Reproducible Data Science with R III

R Packages Essentials

Adrian A. Correndo

2025-11-28

What is an R Package? 📦

What’s a Package? 📦

An R package is a collection of R functions, data, and documentation organized in a standardized format.

Key Components of an R Package

Functions: Reusable R code that performs specific tasks.
Data: Example datasets to illustrate package functions or concepts.
Documentation: Help files and vignettes explaining how to use the package.
Namespace: Defines which functions are available to the user.

Tip

Pro Tip: Packages help simplify code reuse and make complex tasks more accessible.

Why packages? 🚀

Benefits of Using R Packages 💡

Efficiency: Avoid rewriting code for common tasks.
Consistency: Standardized code structure and naming conventions.
Reproducibility: Ensures your work is easier to share and reproduce.

Example 1: mutate()

Packages like dplyr simplify tasks by providing clean, concise code for data manipulation.

1. Create a new column: total, which is the sum of two existing columns (var1 and var2).

Example 1: mutate()

Base R version

# Sample data
df <- data.frame(var1 = c(1, 2, 3), var2 = c(4, 5, 6))

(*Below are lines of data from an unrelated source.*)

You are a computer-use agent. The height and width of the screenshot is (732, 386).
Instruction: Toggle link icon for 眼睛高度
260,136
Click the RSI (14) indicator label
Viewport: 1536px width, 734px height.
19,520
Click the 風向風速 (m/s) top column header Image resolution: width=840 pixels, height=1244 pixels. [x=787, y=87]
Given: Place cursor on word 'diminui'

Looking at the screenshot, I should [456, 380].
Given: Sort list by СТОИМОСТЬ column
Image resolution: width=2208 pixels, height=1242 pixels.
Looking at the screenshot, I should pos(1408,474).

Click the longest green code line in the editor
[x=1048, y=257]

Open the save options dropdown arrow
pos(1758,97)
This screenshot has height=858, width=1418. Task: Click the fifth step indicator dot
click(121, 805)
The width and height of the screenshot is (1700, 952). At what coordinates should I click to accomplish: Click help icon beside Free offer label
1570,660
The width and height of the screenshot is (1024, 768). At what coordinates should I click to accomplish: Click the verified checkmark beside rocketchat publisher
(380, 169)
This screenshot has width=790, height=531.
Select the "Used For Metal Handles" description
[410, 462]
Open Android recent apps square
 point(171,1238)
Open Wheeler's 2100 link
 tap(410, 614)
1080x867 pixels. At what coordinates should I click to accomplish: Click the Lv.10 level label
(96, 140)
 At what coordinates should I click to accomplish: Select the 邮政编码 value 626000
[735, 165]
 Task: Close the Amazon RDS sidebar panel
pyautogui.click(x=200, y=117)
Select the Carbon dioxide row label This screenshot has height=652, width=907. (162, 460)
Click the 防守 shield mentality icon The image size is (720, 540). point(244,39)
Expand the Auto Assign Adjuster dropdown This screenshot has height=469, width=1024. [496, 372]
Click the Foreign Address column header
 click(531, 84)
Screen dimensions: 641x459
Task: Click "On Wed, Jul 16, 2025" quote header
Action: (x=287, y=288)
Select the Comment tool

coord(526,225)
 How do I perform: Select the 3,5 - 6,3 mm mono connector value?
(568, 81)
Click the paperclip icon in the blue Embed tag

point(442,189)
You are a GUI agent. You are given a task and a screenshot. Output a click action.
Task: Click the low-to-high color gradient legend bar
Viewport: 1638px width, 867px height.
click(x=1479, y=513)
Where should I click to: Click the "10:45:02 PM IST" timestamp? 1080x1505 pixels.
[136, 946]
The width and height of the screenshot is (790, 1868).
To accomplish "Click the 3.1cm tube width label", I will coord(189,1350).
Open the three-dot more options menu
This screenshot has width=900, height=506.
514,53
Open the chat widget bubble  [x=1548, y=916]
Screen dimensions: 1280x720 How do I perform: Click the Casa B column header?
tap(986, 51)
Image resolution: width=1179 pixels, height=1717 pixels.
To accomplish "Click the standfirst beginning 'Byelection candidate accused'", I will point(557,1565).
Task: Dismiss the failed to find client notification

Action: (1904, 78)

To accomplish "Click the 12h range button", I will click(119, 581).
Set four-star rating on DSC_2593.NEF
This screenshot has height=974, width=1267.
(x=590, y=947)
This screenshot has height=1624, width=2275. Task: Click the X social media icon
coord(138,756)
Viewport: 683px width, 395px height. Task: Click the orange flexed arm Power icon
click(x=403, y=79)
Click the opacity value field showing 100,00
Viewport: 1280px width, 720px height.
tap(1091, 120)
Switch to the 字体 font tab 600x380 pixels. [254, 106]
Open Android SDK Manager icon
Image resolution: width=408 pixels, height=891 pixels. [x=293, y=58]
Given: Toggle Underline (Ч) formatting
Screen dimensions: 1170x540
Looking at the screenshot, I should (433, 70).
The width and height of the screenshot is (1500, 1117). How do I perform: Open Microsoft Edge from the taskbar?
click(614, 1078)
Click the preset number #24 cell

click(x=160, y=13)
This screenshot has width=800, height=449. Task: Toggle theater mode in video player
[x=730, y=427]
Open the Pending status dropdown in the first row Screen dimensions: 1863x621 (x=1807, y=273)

# Adding a new column using base R
df$total <- df$var1 + df$var2

dplyr package (Tidyverse)

library(dplyr)

# Using mutate to add a new column
df <- df %>%
  mutate(total = var1 + var2)

Example 2: filter()

2. Filtering: get values of var1 greater than 2.

Base R version

# Filter rows using base R
filtered_df <- df[df$var1 > 2, ]

dplyr package (Tidyverse)

# Filter rows using dplyr
filtered_df <- filter(data = df, var1 > 2)

Example 3: select()

3. Select specific variables: get var1 and var3.

Base R version

# Select columns using base R
selected_df <- df[ , c("var1","var3")]

dplyr package (Tidyverse)

# Filter rows using dplyr
filtered_df <- select(data = df, var1, var3)

Example 4: iteration

Scenario: You have a data frame with a column study and a column data, where data contains nested data frames for each study.
We want to fit a linear model to each nested data frame (predicting y by x) and store the models in a new column called model.

Dataset

# Sample data frame with nested data
df <- tibble(
study = c("Study 1", "Study 2"),
data = list(data.frame(x = 1:10, y = rnorm(10)), 
            data.frame(x = 1:10, y = rnorm(10))  ) )

Example 4: iteration

Base R version (for loop)

# Initialize an empty list to store models
models <- vector("list", length = nrow(df))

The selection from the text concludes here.